-------- Data records
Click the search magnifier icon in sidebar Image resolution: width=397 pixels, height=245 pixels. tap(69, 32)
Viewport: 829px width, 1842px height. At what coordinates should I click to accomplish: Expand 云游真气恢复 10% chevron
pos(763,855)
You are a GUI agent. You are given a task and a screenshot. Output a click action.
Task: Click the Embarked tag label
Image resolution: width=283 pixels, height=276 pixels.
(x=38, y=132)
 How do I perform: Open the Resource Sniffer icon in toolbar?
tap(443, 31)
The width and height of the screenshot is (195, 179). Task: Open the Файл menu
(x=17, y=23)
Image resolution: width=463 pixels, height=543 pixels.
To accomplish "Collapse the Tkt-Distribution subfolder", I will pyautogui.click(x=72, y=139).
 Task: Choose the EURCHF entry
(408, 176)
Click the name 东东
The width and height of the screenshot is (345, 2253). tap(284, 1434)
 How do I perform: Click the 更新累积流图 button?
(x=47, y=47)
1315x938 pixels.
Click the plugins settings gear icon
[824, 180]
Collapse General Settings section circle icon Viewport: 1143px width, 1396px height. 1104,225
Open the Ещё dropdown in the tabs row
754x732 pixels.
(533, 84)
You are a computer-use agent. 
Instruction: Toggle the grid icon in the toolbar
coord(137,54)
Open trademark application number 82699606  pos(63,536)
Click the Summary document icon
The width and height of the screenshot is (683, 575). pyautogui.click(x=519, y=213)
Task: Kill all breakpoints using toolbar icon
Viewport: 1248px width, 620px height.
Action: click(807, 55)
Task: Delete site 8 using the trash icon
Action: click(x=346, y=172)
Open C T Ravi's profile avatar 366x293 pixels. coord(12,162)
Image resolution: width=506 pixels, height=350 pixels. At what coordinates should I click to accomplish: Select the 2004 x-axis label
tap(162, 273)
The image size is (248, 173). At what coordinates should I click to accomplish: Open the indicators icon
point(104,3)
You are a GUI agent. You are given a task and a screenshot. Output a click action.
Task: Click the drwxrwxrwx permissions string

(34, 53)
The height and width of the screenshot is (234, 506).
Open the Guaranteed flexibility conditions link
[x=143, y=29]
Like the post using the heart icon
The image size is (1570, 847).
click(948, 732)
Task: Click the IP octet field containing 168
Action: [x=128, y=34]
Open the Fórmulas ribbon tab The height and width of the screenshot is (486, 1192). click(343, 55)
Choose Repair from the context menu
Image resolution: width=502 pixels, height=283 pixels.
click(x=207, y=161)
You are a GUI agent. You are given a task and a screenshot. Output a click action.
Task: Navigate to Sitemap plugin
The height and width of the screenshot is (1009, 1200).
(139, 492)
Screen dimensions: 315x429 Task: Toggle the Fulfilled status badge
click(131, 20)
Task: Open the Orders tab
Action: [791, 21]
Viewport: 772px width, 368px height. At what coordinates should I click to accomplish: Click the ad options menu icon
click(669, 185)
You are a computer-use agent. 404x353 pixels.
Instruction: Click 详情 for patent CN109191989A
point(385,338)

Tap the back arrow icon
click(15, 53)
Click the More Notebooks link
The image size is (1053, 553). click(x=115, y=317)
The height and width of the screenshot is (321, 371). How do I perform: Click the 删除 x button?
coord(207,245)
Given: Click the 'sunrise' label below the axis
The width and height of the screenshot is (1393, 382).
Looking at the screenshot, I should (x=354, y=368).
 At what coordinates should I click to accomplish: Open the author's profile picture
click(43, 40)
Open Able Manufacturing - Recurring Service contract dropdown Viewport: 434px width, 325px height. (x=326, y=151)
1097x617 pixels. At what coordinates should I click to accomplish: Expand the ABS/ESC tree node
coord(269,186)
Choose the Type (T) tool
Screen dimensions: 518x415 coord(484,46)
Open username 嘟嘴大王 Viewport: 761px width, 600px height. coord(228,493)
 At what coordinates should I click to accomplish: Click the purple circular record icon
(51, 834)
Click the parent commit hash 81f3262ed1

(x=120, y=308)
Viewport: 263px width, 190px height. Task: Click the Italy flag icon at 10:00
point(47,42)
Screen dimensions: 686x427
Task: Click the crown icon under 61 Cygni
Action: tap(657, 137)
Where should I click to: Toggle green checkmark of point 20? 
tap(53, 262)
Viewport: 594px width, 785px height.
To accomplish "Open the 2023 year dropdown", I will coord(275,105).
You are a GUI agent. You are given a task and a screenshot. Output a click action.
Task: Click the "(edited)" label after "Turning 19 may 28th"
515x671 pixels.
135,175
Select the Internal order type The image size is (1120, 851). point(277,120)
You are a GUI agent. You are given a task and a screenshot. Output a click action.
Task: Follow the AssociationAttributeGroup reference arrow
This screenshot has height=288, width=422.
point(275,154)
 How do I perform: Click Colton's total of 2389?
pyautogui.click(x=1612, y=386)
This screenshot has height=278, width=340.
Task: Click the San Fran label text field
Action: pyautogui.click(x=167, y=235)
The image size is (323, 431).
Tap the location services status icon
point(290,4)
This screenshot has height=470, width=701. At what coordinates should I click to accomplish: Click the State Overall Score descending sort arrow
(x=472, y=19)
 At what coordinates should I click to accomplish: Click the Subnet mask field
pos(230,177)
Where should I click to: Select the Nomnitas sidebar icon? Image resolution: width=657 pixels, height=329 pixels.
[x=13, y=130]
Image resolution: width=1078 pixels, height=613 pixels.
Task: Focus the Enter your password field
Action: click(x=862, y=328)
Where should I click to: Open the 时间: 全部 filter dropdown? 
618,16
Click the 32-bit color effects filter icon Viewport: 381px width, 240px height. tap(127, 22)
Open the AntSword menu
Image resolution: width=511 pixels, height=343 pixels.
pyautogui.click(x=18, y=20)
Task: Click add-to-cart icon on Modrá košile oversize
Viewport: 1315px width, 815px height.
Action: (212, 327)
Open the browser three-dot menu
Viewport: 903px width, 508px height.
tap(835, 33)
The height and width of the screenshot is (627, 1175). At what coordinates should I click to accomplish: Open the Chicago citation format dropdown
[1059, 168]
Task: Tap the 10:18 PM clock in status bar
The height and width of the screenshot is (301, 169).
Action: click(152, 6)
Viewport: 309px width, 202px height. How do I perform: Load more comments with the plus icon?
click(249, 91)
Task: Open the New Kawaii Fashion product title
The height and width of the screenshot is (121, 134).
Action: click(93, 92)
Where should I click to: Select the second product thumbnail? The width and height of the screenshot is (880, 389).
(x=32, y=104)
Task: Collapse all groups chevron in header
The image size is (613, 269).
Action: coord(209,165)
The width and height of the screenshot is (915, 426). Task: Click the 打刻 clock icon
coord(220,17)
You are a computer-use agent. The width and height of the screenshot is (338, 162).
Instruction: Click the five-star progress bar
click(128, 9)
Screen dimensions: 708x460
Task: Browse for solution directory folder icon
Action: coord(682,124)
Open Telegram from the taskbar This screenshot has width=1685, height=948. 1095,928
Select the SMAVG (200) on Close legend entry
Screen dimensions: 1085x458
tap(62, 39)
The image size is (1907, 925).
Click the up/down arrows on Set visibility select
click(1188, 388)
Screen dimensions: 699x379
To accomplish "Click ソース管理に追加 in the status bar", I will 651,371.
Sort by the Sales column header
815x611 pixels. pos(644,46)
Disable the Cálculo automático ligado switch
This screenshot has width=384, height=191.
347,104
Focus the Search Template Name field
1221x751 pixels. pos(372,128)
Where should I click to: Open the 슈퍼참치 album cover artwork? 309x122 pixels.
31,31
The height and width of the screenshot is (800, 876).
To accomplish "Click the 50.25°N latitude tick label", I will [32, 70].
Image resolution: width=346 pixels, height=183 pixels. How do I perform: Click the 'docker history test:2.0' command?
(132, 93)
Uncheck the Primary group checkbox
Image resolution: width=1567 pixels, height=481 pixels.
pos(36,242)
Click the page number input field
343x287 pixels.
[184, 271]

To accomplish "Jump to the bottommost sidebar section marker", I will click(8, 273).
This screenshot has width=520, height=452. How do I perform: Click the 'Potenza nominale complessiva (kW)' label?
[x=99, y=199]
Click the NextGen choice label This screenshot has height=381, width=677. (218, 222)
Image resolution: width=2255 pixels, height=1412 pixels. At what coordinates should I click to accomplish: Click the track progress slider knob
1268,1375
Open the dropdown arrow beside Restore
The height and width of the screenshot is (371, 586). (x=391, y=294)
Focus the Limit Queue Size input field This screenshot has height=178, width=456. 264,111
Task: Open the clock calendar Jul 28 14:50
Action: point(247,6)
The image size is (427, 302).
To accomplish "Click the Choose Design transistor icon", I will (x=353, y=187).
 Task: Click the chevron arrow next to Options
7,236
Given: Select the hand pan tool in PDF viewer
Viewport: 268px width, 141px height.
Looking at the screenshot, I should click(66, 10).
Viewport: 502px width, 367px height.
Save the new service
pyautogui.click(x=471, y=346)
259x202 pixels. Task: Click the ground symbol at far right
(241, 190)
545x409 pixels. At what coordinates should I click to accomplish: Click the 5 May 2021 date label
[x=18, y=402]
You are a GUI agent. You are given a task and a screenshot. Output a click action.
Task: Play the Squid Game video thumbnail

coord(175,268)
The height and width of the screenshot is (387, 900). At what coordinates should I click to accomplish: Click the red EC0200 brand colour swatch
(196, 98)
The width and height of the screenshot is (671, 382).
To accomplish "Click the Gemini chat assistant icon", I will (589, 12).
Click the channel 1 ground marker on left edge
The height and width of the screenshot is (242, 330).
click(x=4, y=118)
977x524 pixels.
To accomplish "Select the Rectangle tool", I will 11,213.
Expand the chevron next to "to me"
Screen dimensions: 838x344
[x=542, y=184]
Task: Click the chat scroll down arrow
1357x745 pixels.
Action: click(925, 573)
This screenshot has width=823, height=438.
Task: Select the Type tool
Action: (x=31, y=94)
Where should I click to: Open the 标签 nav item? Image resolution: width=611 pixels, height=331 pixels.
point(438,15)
----------------
## Exercise objective
How many of the lines above hold the word "chat"? State that number and nothing else.

## Final answer
2